"Do you integrate with Shopify?" is not a precise question.
Almost every OMS vendor can answer yes.
The better question is: which Shopify capabilities are supported, at what depth, and what happens when the retailer uses a feature outside the happy path?
That question matters because Shopify is not just a storefront. It is an order source, payment record, fulfillment surface, return context, inventory channel, customer system, and API platform. An OMS integration has to decide which parts it owns, mirrors, imports, exports, ignores, or explicitly does not support.
Retailers should not discover those boundaries during implementation.
The industry problem
Compatibility gaps are expensive because they are usually found late.
A retailer assumes partial fulfillment works the way their operation needs it to work. A return flow depends on a Shopify object the integration does not import yet. A discount, duty, tax, gift card, POS order, or fulfillment order field turns out to need special handling. The implementation team then has to decide whether the gap is a product issue, a configuration issue, a custom integration issue, or a process change.
That is a bad moment to learn the truth.
An OMS should publish the truth earlier.
What a compatibility matrix should cover
A useful Shopify compatibility matrix should separate the integration into domains.
Order sync should cover online orders, POS orders, customer fields, addresses, payments, discounts, taxes, duties, cancellations, edits, returns, refunds, tags, fraud signals, notes, and custom attributes.

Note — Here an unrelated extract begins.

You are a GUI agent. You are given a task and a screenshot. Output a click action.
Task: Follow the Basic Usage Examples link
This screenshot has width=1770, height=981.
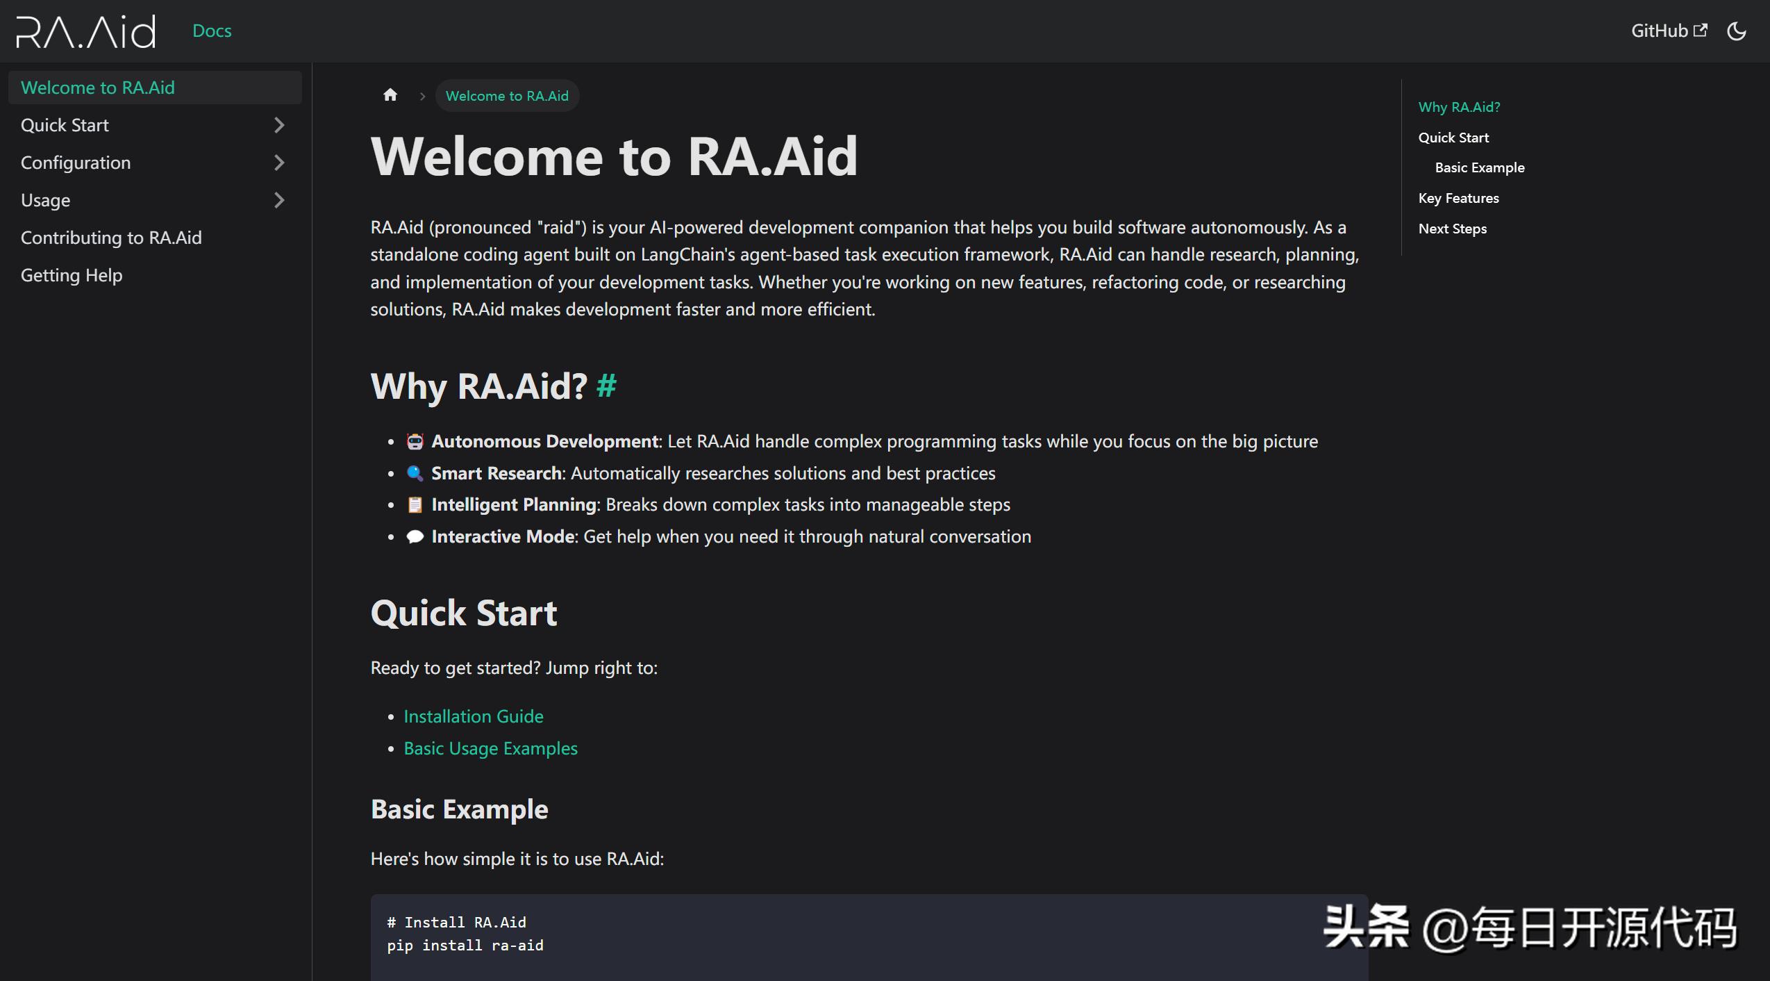coord(490,748)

Inventory sync should cover SKU-location availability, safety stock, reservations, return disposition, transfers, channel-specific publishing, inventory item mapping, and error recovery.
Fulfillment sync should cover fulfillment orders, split fulfillment, partial fulfillment, tracking numbers, carriers, shipment cancellation, fulfillment holds, store fulfillment, warehouse fulfillment, and fulfillment status export.

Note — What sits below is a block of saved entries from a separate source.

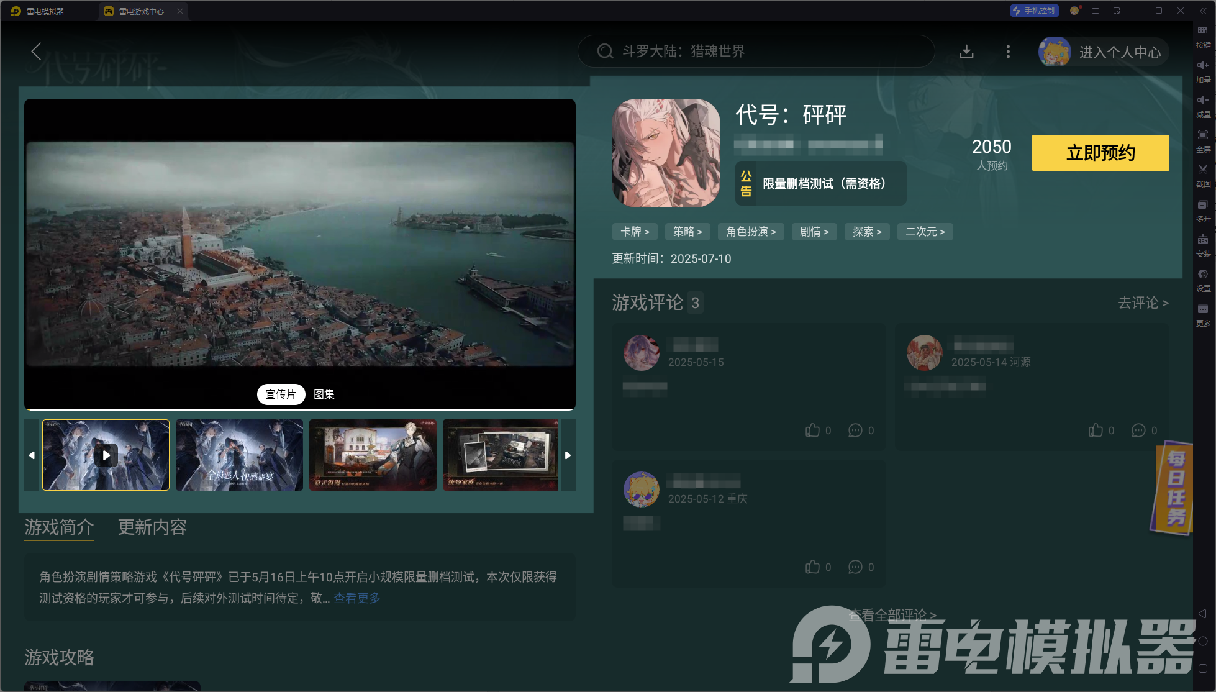Click the back arrow icon

coord(36,52)
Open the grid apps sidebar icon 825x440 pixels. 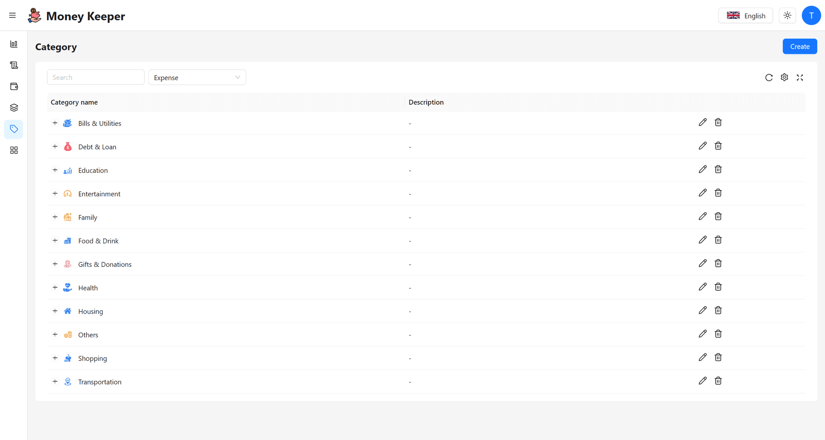coord(14,150)
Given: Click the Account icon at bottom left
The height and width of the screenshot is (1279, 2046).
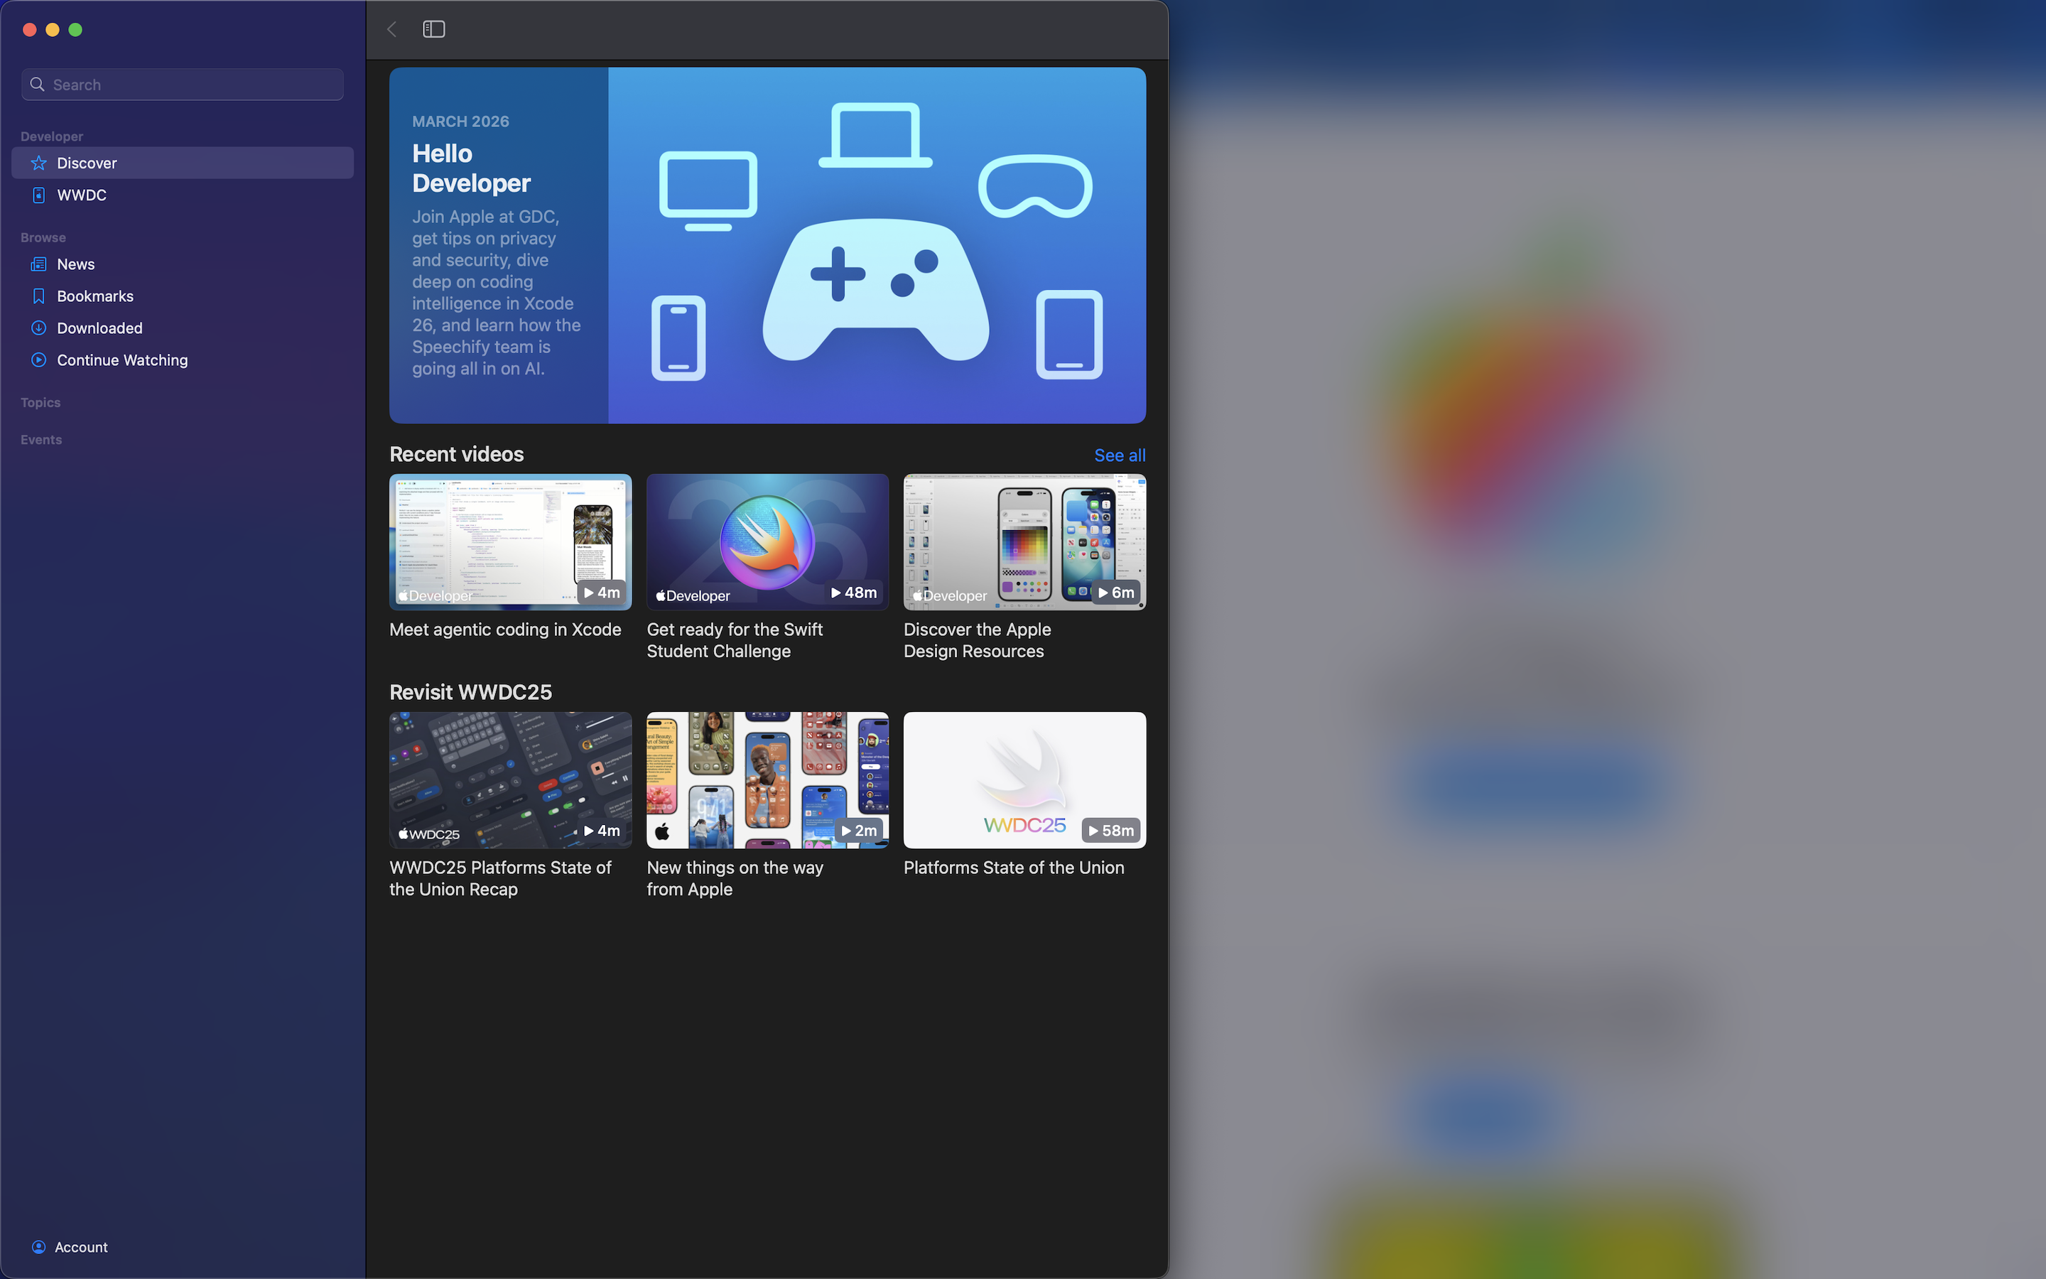Looking at the screenshot, I should (38, 1246).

Return sync should cover return records, return line items, unverified return line items, dispositions, refund timing, restock timing, and exception handling.
Each line should have a support status.
Supported out of the box. Supported with configuration. Partially supported. Not supported. Planned. Requires custom extension.
The point is not to make the matrix look perfect. The point is to make it useful.
Why this is technical, not just marketing
Compatibility is an architecture question.
Shopify's Admin GraphQL model includes objects such as Order and FulfillmentOrder, and Shopify continues to evolve its return and fulfillment surfaces. A durable OMS integration cannot treat every Shopify field as a flat payload to mirror. It has to decide what maps to the OMS data model, what remains Shopify-owned, what is imported for reference, and what triggers an operational workflow.
That means the compatibility matrix should be owned by product and engineering, not only by marketing.
If HotWax says a Shopify capability is supported, we should be able to point to the data flow, service behavior, mapping, and test evidence behind it.
If HotWax says a capability is not supported, that should be stated clearly so the retailer can plan around it.
The grounded HotWax view
HotWax should publish compatibility around three major sync categories:
Order sync: what order data HotWax imports, what it uses operationally, and what remains informational.
Inventory sync: how HotWax derives channel-safe availability and publishes it back to Shopify.
Fulfillment sync: how HotWax exports shipment and fulfillment outcomes back to Shopify while respecting split and partial fulfillment behavior.
The matrix should also include returns because returns expose the gap between ecommerce records and operational inspection. A return line in Shopify is not automatically sellable inventory in an OMS. A returned item may need inspection, disposition, damage handling, refund coordination, and restock policy before it affects availability.
What readers should learn
The matrix should teach readers how to ask better integration questions.
Instead of asking, "Do you support returns?" ask:
Do you import return line detail?
Do you distinguish received, inspected, damaged, and sellable inventory?
Do you sync refund state separately from restock state?
Do you support Shopify return objects that are still evolving?
Do you preserve enough source identifiers to reconcile later?
That is the level of clarity a serious OMS buyer needs.
The takeaway
Publishing a Shopify compatibility matrix is not a defensive move.
It is a trust move.
Retailers move faster when they know what works, what does not, and where the boundaries are. HotWax should make those boundaries visible across order sync, inventory sync, fulfillment sync, and returns so implementation teams can plan with facts instead of assumptions.